Early in Martin Scorsese’s “Killers of the Flower Moon,” an Osage woman named Mollie gives her gravely unsuitable white suitor, Ernest, a Stetson. It’s a large off-white hat with a bound-edge brim and a wide ribbon around the band. It’s a gift but it feels more like a benediction, and anyone who’s ever watched an old western film (or “Star Wars”) will recognize the symbolism of her largess. Mollie is telling Ernest that she sees him as a good guy, even if the movie has already violently upended the familiar dualism of the white hat vs. black.
That dichotomy shapes “Killers of the Flower Moon,” a deeply American story of greed, betrayal and murder told through the anguished relationship between Mollie (Lily Gladstone) and Ernest (Leonardo DiCaprio). It’s around 1919 and Ernest is wearing his World War I uniform when he dismounts a train in Fairfax, an Oklahoma boomtown where luxury cars rumble down dirt roads. He’s come to live with his uncle, William Hale (Robert De Niro), a smooth-talking rancher who, in one breath, asks him if he has seen bloodshed and, in the next, describes the Osage as the finest and “and most beautiful people on God’s earth.”
The movie is based on David Grann’s appalling, all-too-true crime book from 2017, “Killers of the Flower Moon: The Osage Murders and the Birth of the F.B.I.” In adapting it to the screen, Scorsese and Eric Roth have dramatically narrowed the role of the F.B.I. to focus on the multiple murders — scores, perhaps hundreds — of Osage members that took place largely in the 1920s on the tribe’s oil-rich reservation in northern Oklahoma. As the 19th century gave way to the 20th, oil made the tribe among the wealthiest people in the world. It also made them the target of numerous white predators. As a 1920 article in Harper’s ominously put it: “The Osage Indians are becoming so rich that something will have to be done about it.”

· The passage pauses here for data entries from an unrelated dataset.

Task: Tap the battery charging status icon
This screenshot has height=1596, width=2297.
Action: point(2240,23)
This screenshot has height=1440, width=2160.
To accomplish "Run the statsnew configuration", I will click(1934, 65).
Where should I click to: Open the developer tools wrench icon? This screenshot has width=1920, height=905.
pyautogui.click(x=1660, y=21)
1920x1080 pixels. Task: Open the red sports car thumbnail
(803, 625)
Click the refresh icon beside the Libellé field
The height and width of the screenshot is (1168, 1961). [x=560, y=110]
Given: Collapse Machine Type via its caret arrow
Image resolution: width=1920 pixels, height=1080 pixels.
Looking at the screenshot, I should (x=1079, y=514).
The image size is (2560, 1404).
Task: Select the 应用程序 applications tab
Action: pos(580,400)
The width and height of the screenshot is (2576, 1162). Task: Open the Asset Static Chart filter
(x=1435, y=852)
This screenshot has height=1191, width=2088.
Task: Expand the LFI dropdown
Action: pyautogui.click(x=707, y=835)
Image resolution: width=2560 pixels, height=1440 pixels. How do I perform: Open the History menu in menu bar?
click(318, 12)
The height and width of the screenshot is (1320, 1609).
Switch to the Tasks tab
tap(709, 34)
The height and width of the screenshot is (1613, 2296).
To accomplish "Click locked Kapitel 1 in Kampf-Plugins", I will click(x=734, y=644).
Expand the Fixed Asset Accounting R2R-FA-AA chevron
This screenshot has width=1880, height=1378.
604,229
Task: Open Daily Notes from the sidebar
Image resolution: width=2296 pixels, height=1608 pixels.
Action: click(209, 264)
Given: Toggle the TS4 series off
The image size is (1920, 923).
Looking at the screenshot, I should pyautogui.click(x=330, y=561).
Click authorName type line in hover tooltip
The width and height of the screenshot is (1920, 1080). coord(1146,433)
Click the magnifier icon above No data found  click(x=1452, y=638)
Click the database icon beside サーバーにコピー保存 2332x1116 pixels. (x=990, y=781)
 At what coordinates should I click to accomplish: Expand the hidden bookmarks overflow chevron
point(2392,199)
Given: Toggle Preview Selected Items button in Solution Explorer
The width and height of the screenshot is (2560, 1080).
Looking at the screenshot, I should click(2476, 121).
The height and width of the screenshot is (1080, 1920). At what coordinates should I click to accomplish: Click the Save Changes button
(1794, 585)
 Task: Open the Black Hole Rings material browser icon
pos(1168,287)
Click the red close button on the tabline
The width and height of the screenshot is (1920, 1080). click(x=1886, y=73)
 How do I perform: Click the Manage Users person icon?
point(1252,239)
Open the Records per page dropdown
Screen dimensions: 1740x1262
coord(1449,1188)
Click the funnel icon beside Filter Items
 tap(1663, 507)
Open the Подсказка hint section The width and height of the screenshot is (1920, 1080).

The following year, Congress passed a law that required the Osage to prove they could handle their reserves “responsibly.” If they couldn’t, they were declared incompetent and appointed a guardian; it was a status, as Grann explains, that was usually given to full-blooded Osage like Mollie. It’s instructive then that the first time you see Mollie in “Killers,” she is in an office being asked to state her name by an unseen man. “I’m Mollie Kyle, incompetent,” she says, her face a serene blank. The man is her guardian, yet another smooth talker, though one with a picture of a Ku Klux Klan rider on his wall. When Mollie leaves his office, Scorsese cuts to a shot of her feet on a doormat imprinted with “KIGY,” an abbreviation for “Klansman, I greet you.”